LMagee and I have had occasional conversations this past year on the ways in which the interdisciplinary transmission of ideas takes place. One recurrent theme in these conversations has been the issue of time lag – how concepts and works from outside one’s core discipline or sub-discipline are so often appropriated in the form they occupied decades ago, with little appreciation for how subsequent specialist discussion might have transformed a tradition – whether enabling a tradition to address pivotal early critiques, or causing a tradition to be rejected in spite of its early promise. Another recurrent theme has been the issue of marginality – how texts and concepts can sometimes come to have interdisciplinary resonance, and even – in the minds of non-specialists – come to signify a discipline, when that discipline’s own practitioners might regard those texts or concepts as dubious, marginal, dated, or mundane statements of the obvious.
The fact that a disciplinary discussion “moves on” – that specialists are no longer so taken (or may never have been taken) by specific works as are those of us looking into the discipline from the outside – is not automatically grounds for rejecting an interdisciplinary appropriation. It may in fact be that a work is simply more valuable for the thoughts it sparks outside its home ground, that specialists have become jaded through familiarity, that the influence of a foundational work has come to be so taken for granted that its novelty and importance are no longer recognised within its own field – or that, as Sinthome has suggested, pressures driving toward novelty in academic production have created a cottage critical industry that, for all its volume and detail, takes nothing away from the overarching brilliance of an earlier text.

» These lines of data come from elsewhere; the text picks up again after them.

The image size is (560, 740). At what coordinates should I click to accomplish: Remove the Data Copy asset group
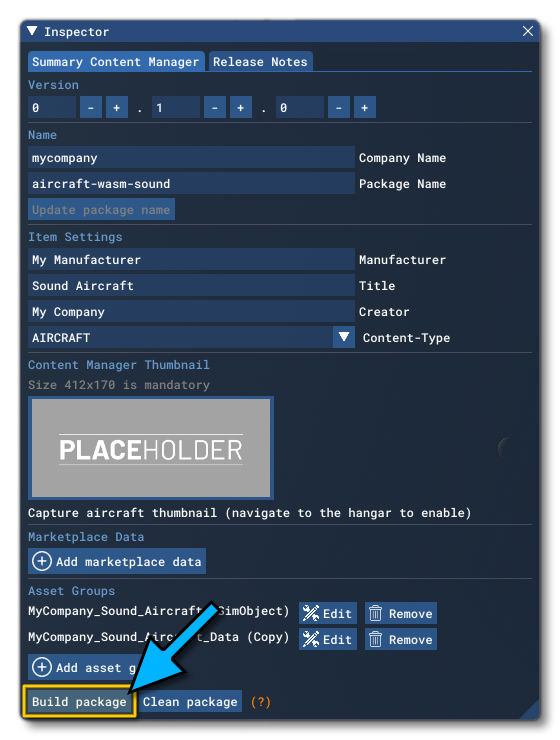[401, 639]
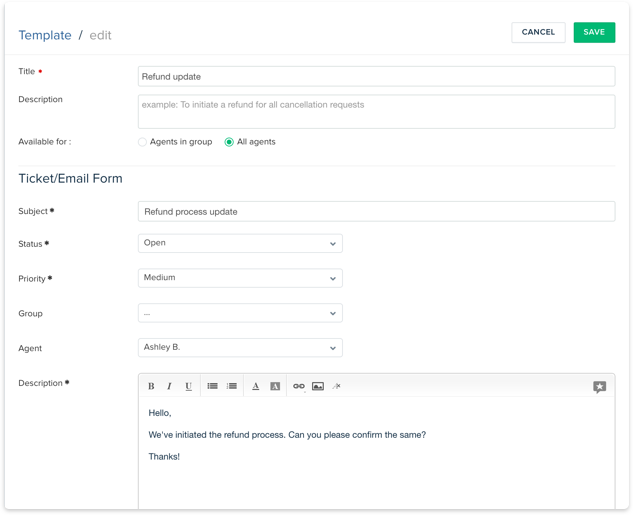
Task: Click the Save button
Action: click(x=594, y=32)
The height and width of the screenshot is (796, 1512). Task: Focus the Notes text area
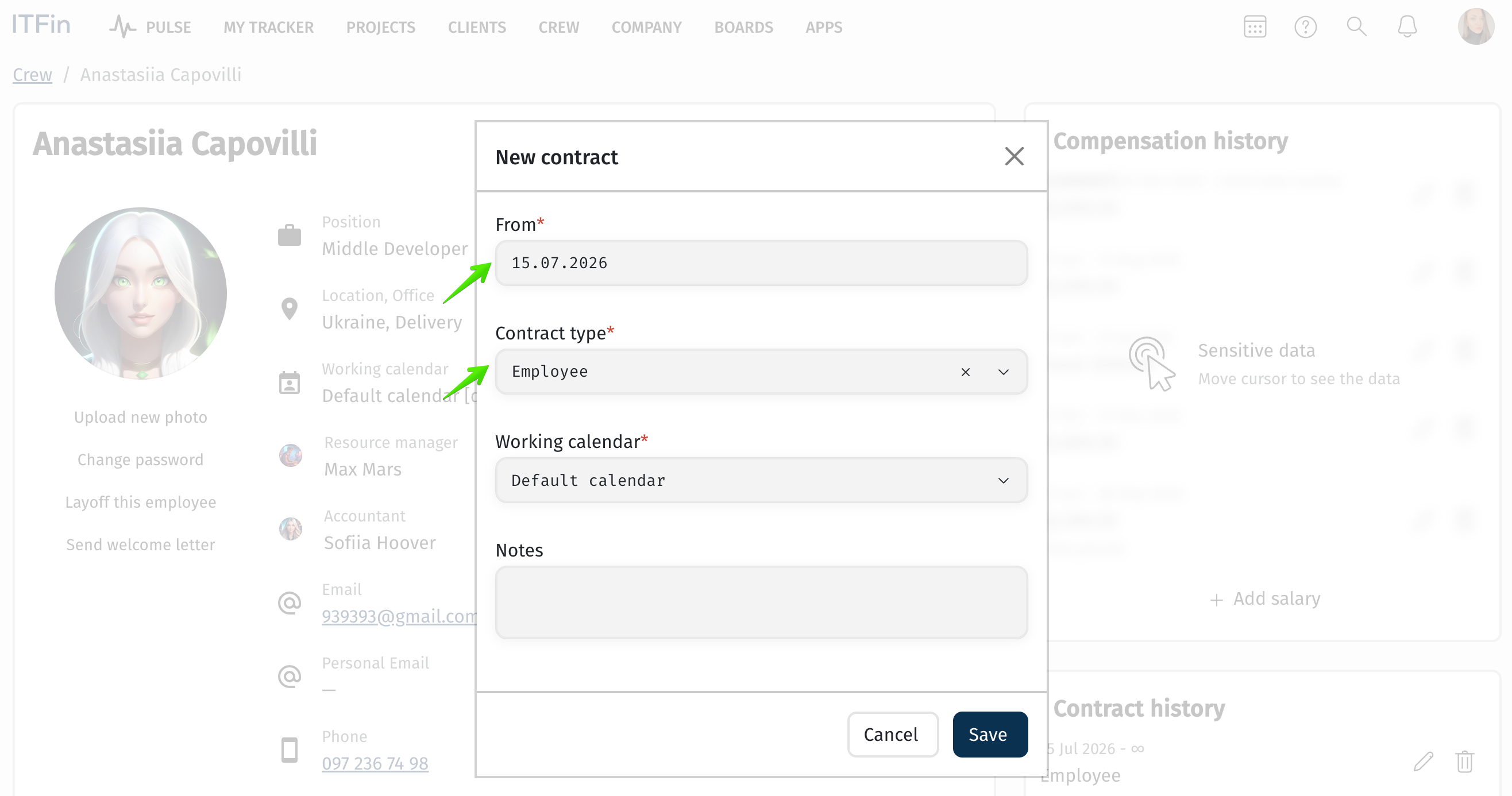pyautogui.click(x=761, y=602)
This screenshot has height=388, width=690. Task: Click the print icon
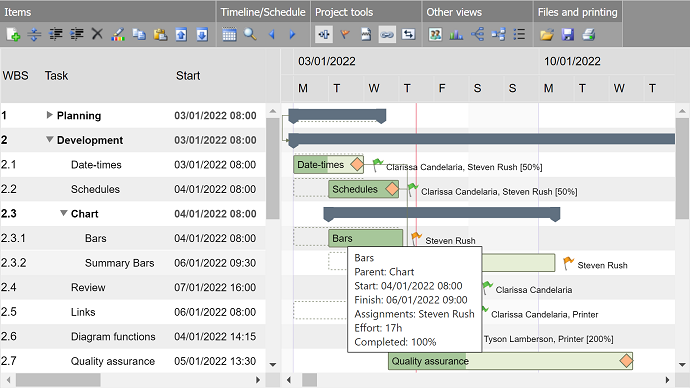click(589, 34)
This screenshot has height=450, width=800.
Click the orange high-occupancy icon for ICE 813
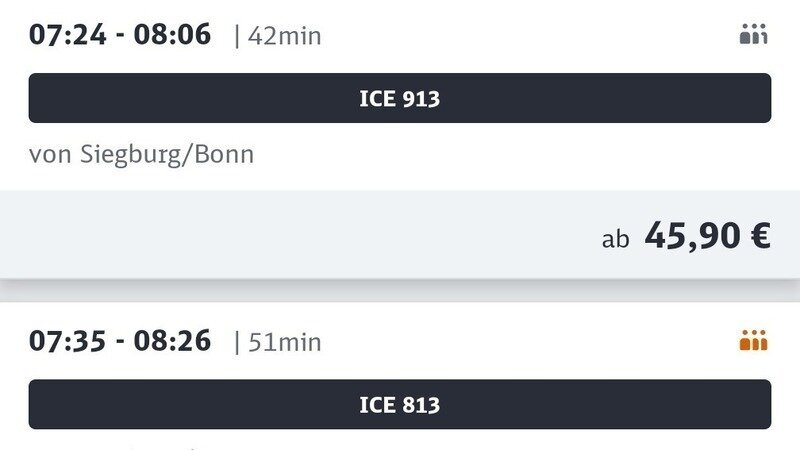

Being unaware of these broader specialist debates becomes more of a problem for interdisciplinary work, however, when people succumb to the temptation, not only to be inspired by a work from another discipline, but to steal some of the aura of that discipline to add a kind of nonconceptual force to their re-presentation of a borrowed idea. LM and I have recently been discussing some examples of this in relation to social science appropriations of quantum mechanics and set theory in particular, where occasional authors have quite selectively appropriated very specific interpretations of highly contested issues within a complex specialist discussion, and presented these appropriations to nonspecialists as “discoveries” – as established and firm bits of factual knowledge or analytical technique. These kinds of “auratic” interdisciplinary appropriations often strike me as attempts to raise the prestige of a claim by exoticising it, removing it from the everyday experience of intended readers and interlocutors, and effectively placing the claim within a black box of inherited authority, in which position it is shielded from critique…
As someone quite committed to interdisciplinary work, I always find myself a bit frightened by the risk of “auratic” appropriations: I don’t think such appropriations are always intentional, or are consistently recognised for what they are, and I want very much to avoid falling into this practice. This is why I so often emphasise the metaphoric nature of concepts I appropriate from other fields, and try to remain tentative and agnostic about extrapolating the significance of empirical work from distantly-related disciplines, assuming that, as in those more familiar disciplines closer to home, exotic fields will also have their intractable debates, their unaccountable fads, and their creative interpretive frameworks that are massively underdetermined by the evidence… Like any tourist, the interdisciplinary researcher needs to take special care not to overlook potential dangers whose existence would loom large to a disciplinary native… At the same time, interdisciplinary travels are the only way that certain kinds of questions can be answered – often, in fact, the only way that certain kinds of questions can be perceived. Fear of what might go wrong therefore must not undermine our willingness to undertake interdiscilinary work. The question becomes, not whether to conduct interdisciplinary work, but how to do so at a high level.
All of this is a very long prolegomenon to mentioning that I am currently reading Manuel DeLanda’s A Thousand Years of Nonlinear History – which Russ suggested to me some time back, and which I really ought to have read long ago, given that it is an attempt, like my own work, to reason through the philosophical implications of historical experience within a materialist framework. DeLanda’s materialism is of the expansive form associated with the Annales School – seeking to embed human history within a much broader and subtler field of material life than most other “materialist” approaches. DeLanda draws on a very wide range of scientific and social scientific disciplines – mined particularly, I gather, for their insights into potentials for spontaneous self-organisation and “emergence” – as inspiration for his philosophical work, which attempts to understand the implications of complex and nonlinear trajectories he regards as characteristic of material systems and of human history.
I’m too early in the text to comment meaningfully, but am fascinated by the ambition and scope of the work – and am also enjoying reading an author who attempts to dig deeply into the relationships between philosophical concepts and historical experience. I am also particularly interested in how the work navigates the interdisciplinary minefield I mentioned above – how it might draw inspiration, while avoiding the risk of aura, when the disciplinary appropriations are themselves so multi-faceted, and the object of analysis so complex and vast. I’m eager to dig into the details… If others who have read DeLanda would like to comment, I’d also be interested in learning what different folks have taken away from DeLanda’s work.